## Questions
1. According to the /v1/cua documentation, what exit code does the CLI return when success is not true?
2. Decide whether each statement agrees with the /v1/cua documentation, answering yes or no and quoting the words that decide it: (a) The mantis cua run subcommand requires a local browser. (b) /v1/predict recovers from off-target click coordinates via Claude. (c) When max_cost is set in both the runtime block and the HTTP body, the runtime block wins.
3. In the /v1/cua documentation, swap "Holo3" for "Holo2" and write out the passage starting at "What you give" and ending at "Modal / Baseten.".

The proxy_* / max_cost / max_time_minutes fields can also be declared inside a wrapped plan via the runtime block. When both are set the HTTP body wins.

Sync response

{
  "run_id": "20260511_143215",
  "mode": "pure_cua",
  "provider": "baseten",
  "session_name": "pure_cua",
  "model": "holo3",
  "instruction": "Find tomorrow's music events on lu.ma…",
  "start_url": "https://lu.ma/discover",
  "success": true,
  "termination_reason": "done",         // or "max_steps" / "loop" / "env_done"
  "steps": 18,
  "duration_s": 142,
  "elapsed_seconds": 142.36,
  "trajectory_len": 18
}

Detached response

When "detached": true, the response matches /v1/predict's detached shape — a queued envelope with status_path / result_path / events_path pointers. Poll via the standard polling actions on /v1/predict:

curl -X POST "$ENDPOINT/v1/predict" \
  -H "X-Mantis-Token: $TOKEN" \
  -d '{"action": "status", "run_id": "<run_id>"}'

The result JSON written to disk has the same shape as the sync response above.

CLI

The mantis cua run subcommand is a thin HTTP shim — no local browser, no Anthropic key, no Playwright. It just POSTs to /v1/cua:

export MANTIS_ENDPOINT="https://workspace--app-fn.modal.run"
export MANTIS_TOKEN="<tenant_token>"

mantis cua run "Find tomorrow's music events on lu.ma and click the first one" \
  --start-url https://lu.ma/discover \
  --max-steps 25 \
  --settle-time 4.0

Useful flags:

Flag Purpose
--endpoint Mantis deployment base URL (overrides MANTIS_ENDPOINT)
--token Per-tenant token (overrides MANTIS_TOKEN)
--header KEY=VALUE Add HTTP header (e.g. Authorization=Api-Key … on Baseten)
--start-url Initial URL for the browser
--max-steps Cap on the CUA loop
--settle-time Seconds to wait after each action
--profile-id (#341) Chrome user-data-dir identity (sticky across plan revisions)
--workflow-id (#341) Checkpoint identity (rotate on plan change; pair with --resume-state)
--state-key Legacy single-field; routes to both --profile-id and --workflow-id
--detached Queue as background; print run_id and exit
--proxy-disabled Skip the residential proxy
--record-video Capture screencast
--json Print the raw response JSON instead of a summary

Exit code is 0 on success=true, 1 otherwise. Same as mantis plan run.

How this differs from /v1/predict under the hood

/v1/predict   →   _task_suite_from_payload   →   MicroPlanRunner
                                                    ├── ClaudeExtractor    (extract / verify)
                                                    ├── ClaudeGrounding    (refine click coords)
                                                    └── Holo3Brain         (tactical actions)
                                                          └── GymRunner ↔ XdotoolGymEnv

/v1/cua       →   _run_pure_cua              →   GymRunner
                                                    └── Holo3Brain         (all actions)
                                                          └── XdotoolGymEnv

Concretely: _run_pure_cua instantiates GymRunner(brain=self.brain, grounding=None) and calls runner.run(task=<instruction>). There is no extractor, no decomposer, no per-step verification. Whatever the brain emits, xdotool executes.

What you give up

  • No structured extraction. The response is success / steps / duration_s / termination_reason — there's no leads array, no extracted data. The brain ends by emitting done with a free-text summary; if you need structured data, parse the trajectory events or use /v1/predict with an extraction_schema.
  • No grounding correction. Holo3 occasionally picks coordinates a few pixels off the target. /v1/predict recovers via Claude; /v1/cua doesn't.
  • No section / gate / loop semantics. It's one open-ended loop until done or max_steps.
  • No skip envelope. The skip / skip_reason fields documented in Sending plans are produced by MicroPlanRunner. They don't appear on /v1/cua responses.

If any of those are dealbreakers, you want /v1/predict. If they're fine, /v1/cua is the cheapest, simplest way to drive Holo3 on Modal / Baseten.

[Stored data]
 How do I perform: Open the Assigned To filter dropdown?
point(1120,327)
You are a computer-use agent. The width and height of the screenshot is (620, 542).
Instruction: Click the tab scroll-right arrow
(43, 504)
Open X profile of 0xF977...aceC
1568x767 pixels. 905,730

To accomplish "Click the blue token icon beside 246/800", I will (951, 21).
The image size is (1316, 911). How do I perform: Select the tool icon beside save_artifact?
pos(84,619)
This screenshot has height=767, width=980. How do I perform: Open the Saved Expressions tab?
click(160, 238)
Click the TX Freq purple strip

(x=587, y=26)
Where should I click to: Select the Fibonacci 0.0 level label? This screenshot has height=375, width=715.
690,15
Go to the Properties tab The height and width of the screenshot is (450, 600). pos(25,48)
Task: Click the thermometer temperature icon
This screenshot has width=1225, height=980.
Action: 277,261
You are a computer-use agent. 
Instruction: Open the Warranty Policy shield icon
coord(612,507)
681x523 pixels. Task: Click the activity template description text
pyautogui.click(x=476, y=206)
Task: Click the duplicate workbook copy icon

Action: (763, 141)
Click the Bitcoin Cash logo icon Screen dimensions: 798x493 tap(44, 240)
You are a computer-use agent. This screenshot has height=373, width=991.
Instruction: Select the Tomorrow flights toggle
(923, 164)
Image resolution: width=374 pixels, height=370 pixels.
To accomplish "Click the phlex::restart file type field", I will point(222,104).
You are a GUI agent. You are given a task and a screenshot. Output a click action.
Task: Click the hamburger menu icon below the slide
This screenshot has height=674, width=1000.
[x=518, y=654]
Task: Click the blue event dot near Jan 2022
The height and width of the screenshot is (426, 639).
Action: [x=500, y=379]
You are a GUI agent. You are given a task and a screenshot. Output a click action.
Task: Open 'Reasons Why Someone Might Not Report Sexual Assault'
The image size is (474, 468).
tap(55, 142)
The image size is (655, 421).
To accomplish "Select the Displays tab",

## Answer set
1. 1

2.
(a) No: "no local browser, no Anthropic key, no Playwright"
(b) Yes: "/v1/predict recovers via Claude; /v1/cua doesn't."
(c) No: "When both are set the HTTP body wins."

3.
What you give up

  • No structured extraction. The response is success / steps / duration_s / termination_reason — there's no leads array, no extracted data. The brain ends by emitting done with a free-text summary; if you need structured data, parse the trajectory events or use /v1/predict with an extraction_schema.
  • No grounding correction. Holo2 occasionally picks coordinates a few pixels off the target. /v1/predict recovers via Claude; /v1/cua doesn't.
  • No section / gate / loop semantics. It's one open-ended loop until done or max_steps.
  • No skip envelope. The skip / skip_reason fields documented in Sending plans are produced by MicroPlanRunner. They don't appear on /v1/cua responses.

If any of those are dealbreakers, you want /v1/predict. If they're fine, /v1/cua is the cheapest, simplest way to drive Holo2 on Modal / Baseten.